When people discuss what high-tech, high-growth startups need to succeed, the conversation often centers on capital. Michigan ranks third in the nation for venture capitalists investing into their own state’s startups, and earlier this year, the MSU Research Foundation’s venture funds were also recognized as the state’s most active in-state startup investor. That focus has been important, but funding alone doesn’t commercialize research, build products, or create jobs.
As Michigan continues expanding its venture capital resources, we must place equal emphasis on the innovation infrastructure that helps startups turn investment into impact. Infrastructure is what turns founders’ ideas into something real. Into jobs and manufacturing and shipping and services and economic opportunity throughout our communities.
For some companies, that starts with affordable research space.
Consider Great Lakes Crystal Technologies, a Michigan State University spinoff that grows diamonds in its laboratory for use in the advanced electronics and quantum computing industries. In its infancy, the company leveraged a shared research space at the VanCamp Incubator. Without that infrastructure, valuable capital would have been spent on facilities and equipment rather than hiring talent and growing the business. Without infrastructure, capital is inefficient, talent is underutilized, and momentum stalls.
Different startups require different types of infrastructure. Biotech companies need wet labs. Hardware startups need specialized manufacturing and testing facilities. Software companies benefit from collaborative workspaces.
Michigan’s entrepreneurial ecosystem has made tremendous strides in expanding access to capital. The next challenge is ensuring founders have access to the spaces, equipment, and support systems that help move them from idea to execution.
Across the Lansing region, universities, economic development organizations, incubators, investors, and community partners are building that foundation. Organizations like ours are creating entrepreneurial hubs, including the new Rosenberg Center, that connect startups with facilities, capital, and community. Our VanCamp Incubator in East Lansing, Alliance Incubator in Lansing, and the Technology Innovation Center (TIC) near Michigan State University provide entrepreneurs with specialized spaces and resources that reduce friction, accelerate time-to-market, and improve the odds of success.
Yet demand is already testing capacity.
We’ve invested more than $500,000 in shared equipment resources to help life science startups access tools they otherwise couldn’t afford. Our incubator spaces maintain an average 90% occupancy rate and support 58 startup and research-driven tenant companies. Our startup jobs board launched just one year ago and is now used by nearly 200 companies, with more than 100 openings listed at any given time, spanning roles from entry-level positions to executive leadership. These are signs of a growing innovation economy, and growing demand for the infrastructure that supports it.
But one new facility, or even a handful of facilities, won’t be enough. If greater Lansing is going to compete with leading innovation regions, we must continue expanding the infrastructure that helps startups launch, grow, and stay in Michigan.
The region currently offers more than 300,000 square feet of innovation space, but that capacity is already being tested. Our planning efforts indicate demand is likely to outpace supply in the years ahead. As research activity and entrepreneurial growth continue to accelerate, additional facilities and shared resources will be needed to sustain that momentum.
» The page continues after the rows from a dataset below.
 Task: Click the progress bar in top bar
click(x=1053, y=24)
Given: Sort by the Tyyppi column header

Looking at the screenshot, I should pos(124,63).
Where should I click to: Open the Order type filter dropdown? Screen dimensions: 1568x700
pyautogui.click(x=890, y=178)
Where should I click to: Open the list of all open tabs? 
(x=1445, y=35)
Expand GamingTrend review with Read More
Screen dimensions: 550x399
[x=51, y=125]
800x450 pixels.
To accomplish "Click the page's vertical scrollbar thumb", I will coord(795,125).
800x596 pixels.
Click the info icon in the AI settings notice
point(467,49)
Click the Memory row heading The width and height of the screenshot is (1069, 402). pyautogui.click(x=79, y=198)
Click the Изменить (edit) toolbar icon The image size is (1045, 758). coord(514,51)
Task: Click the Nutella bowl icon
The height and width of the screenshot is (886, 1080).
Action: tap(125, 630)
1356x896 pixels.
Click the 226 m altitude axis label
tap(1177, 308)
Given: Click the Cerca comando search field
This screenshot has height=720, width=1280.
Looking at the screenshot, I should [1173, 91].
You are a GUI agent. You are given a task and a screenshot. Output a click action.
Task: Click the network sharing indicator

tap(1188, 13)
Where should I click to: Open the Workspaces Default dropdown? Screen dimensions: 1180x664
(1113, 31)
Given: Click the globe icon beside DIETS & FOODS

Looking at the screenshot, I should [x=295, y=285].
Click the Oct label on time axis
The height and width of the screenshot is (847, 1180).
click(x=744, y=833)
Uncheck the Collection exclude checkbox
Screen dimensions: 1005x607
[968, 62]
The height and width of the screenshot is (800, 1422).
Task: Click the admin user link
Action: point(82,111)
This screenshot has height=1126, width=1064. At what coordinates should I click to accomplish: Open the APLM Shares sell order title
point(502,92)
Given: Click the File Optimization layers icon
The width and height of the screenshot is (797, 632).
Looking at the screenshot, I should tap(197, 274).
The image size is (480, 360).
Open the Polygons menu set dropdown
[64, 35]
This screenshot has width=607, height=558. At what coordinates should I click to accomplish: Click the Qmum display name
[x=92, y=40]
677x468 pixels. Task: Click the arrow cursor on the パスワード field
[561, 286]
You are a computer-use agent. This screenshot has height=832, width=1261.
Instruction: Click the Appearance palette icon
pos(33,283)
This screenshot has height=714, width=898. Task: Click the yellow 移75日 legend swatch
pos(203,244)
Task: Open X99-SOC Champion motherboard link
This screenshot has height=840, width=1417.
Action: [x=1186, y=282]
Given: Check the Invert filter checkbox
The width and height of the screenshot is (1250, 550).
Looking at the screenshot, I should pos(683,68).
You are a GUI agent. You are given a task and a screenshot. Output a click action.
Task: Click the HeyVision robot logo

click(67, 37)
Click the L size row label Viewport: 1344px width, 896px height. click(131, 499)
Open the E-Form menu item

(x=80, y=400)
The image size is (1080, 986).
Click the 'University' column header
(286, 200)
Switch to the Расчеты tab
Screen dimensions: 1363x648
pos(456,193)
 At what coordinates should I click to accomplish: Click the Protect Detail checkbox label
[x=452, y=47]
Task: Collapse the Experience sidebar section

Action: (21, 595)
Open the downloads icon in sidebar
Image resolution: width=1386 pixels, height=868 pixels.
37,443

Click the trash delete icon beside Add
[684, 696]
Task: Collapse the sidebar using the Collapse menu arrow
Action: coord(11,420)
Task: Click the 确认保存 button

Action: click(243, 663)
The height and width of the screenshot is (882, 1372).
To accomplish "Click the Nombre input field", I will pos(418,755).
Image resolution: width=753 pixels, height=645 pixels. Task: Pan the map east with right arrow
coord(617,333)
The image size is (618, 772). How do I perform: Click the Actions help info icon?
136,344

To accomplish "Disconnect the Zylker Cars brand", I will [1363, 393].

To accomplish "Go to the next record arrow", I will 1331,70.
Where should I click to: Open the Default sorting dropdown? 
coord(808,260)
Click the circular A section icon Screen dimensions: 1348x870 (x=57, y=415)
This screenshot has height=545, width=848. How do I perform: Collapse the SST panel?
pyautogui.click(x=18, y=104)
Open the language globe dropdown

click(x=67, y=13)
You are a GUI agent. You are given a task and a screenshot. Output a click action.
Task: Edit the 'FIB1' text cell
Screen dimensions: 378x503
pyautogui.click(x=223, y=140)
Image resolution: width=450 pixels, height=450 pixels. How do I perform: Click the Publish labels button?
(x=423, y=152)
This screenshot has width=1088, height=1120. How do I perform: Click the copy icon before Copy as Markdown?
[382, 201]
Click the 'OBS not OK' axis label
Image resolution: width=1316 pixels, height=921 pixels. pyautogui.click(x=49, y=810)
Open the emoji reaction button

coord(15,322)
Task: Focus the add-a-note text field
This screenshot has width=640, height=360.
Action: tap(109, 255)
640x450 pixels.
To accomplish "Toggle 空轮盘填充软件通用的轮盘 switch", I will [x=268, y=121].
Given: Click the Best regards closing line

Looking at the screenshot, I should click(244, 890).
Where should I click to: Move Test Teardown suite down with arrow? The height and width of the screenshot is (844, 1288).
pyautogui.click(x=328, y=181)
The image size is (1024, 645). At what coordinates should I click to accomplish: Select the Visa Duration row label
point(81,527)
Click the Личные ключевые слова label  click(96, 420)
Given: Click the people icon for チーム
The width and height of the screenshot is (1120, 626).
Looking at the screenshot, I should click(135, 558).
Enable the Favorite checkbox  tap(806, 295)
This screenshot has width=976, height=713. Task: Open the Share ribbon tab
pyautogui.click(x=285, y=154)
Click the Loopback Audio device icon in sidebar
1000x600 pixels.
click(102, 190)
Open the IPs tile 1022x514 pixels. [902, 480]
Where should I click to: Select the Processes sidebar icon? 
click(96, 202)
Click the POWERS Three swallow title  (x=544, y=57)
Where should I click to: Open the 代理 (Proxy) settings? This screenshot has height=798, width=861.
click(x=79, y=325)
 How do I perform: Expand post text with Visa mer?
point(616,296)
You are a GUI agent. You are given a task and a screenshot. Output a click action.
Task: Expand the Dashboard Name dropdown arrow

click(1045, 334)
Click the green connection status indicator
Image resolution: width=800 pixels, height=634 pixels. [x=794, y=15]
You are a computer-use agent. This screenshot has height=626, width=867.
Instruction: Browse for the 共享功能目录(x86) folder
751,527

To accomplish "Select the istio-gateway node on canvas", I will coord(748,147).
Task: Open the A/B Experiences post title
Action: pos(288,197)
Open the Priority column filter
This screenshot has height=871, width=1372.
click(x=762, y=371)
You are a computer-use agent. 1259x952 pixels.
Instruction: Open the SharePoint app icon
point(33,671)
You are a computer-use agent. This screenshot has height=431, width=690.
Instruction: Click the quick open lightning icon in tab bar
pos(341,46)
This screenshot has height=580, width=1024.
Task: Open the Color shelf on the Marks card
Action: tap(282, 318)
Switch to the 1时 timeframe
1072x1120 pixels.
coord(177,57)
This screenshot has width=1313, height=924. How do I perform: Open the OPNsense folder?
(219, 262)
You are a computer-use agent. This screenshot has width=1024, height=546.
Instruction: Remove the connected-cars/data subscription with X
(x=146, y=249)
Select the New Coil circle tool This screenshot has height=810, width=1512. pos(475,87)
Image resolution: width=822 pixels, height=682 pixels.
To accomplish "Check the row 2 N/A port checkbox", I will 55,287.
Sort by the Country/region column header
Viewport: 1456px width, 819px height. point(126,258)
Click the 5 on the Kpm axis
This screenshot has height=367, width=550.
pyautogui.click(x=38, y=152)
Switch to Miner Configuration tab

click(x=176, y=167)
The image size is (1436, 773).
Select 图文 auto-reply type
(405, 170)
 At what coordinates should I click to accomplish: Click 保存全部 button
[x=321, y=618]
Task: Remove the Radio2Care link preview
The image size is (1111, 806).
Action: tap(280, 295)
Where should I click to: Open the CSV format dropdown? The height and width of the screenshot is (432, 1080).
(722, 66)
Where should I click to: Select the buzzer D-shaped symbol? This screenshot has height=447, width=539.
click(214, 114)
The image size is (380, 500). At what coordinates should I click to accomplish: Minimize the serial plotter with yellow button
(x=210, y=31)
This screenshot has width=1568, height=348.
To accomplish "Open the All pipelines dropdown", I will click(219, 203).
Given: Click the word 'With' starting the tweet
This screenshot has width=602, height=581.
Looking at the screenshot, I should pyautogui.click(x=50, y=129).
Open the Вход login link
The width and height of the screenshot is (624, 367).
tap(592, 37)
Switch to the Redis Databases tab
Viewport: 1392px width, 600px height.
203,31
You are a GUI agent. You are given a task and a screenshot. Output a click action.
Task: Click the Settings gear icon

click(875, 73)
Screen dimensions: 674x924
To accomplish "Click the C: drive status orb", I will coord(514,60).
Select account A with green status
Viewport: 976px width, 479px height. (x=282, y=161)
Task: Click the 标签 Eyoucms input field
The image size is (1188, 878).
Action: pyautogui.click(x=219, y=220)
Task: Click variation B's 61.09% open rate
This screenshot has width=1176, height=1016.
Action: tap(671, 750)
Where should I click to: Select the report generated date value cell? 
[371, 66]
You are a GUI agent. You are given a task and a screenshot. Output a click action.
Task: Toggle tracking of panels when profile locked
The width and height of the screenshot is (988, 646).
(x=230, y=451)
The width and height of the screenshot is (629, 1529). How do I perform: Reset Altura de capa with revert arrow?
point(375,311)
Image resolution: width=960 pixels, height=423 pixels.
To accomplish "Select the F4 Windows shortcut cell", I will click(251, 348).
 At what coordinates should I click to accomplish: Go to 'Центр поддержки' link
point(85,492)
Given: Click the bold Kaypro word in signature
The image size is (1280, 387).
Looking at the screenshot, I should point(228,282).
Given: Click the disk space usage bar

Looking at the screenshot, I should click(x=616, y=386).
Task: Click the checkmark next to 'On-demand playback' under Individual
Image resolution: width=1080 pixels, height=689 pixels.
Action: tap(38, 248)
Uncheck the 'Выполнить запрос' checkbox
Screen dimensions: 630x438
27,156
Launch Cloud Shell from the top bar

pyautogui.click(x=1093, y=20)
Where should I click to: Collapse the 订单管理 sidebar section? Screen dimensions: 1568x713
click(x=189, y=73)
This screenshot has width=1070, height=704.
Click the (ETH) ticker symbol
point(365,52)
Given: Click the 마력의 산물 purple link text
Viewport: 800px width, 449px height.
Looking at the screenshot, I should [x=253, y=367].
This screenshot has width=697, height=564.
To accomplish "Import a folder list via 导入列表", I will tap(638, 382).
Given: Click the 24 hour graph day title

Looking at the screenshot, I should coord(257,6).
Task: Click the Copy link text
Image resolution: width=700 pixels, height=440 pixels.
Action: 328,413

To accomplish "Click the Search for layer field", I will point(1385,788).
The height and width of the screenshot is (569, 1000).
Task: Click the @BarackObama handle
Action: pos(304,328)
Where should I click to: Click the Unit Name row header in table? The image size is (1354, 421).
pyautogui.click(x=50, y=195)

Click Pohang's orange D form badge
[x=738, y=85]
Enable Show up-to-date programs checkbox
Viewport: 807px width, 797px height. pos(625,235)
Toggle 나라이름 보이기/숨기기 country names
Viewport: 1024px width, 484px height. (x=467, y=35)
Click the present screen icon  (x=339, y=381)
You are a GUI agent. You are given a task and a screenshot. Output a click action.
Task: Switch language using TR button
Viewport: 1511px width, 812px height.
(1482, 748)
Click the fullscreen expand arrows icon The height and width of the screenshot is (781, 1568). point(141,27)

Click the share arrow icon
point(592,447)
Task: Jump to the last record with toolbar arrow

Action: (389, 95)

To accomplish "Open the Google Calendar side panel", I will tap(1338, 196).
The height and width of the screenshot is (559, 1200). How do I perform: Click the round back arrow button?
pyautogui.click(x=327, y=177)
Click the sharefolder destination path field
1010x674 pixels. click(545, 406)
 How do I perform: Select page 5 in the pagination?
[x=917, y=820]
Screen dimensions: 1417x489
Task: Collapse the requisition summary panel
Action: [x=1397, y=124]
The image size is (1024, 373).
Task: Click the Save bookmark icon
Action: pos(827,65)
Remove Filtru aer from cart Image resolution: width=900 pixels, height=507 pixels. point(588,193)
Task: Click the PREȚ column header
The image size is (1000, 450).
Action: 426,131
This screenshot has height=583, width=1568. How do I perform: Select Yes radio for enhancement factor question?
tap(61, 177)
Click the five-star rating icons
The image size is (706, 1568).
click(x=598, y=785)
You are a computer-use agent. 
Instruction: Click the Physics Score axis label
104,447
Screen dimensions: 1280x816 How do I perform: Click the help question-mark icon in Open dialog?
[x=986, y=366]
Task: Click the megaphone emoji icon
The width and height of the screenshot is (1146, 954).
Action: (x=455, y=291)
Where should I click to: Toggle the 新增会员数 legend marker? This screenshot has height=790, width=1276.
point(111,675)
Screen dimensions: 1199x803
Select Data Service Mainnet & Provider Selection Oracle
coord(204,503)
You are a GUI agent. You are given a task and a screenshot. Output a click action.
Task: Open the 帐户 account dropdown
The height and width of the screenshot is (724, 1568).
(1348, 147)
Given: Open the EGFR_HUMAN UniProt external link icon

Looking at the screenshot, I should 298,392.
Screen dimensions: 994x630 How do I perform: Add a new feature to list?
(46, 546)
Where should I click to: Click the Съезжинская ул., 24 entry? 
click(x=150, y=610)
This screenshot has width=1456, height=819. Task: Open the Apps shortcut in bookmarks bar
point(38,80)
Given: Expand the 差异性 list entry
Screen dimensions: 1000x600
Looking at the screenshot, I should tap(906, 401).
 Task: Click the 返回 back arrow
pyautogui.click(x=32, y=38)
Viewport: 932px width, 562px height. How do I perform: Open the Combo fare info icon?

Just as we invest in roads, bridges, parks, and schools, we must invest in our innovation infrastructure.
For Michigan to become a Top 10 state for innovation and create more breakthrough technologies, high-quality jobs, and startup success stories, we need to broaden our definition of infrastructure and expand our conversations beyond funding.
Capital will always play an important role in entrepreneurship, but innovation infrastructure is what helps it survive, grow, and thrive.
Jeff Smith is director of Research Parks for the MSU Research Foundation, where he leads initiatives that advance research commercialization, innovation infrastructure, and technology-based economic development. He works with university, industry, and community partners to support the growth of emerging companies and strengthen innovation ecosystems. Smith is the incoming President of the Association of University Research Parks (AURP), serves on the Michigan Economic Development Corporation (MEDC) Advisory Board for Redevelopment Ready Communities, and was a State of Michigan delegate to the MIT Regional Entrepreneurship Acceleration Program (REAP).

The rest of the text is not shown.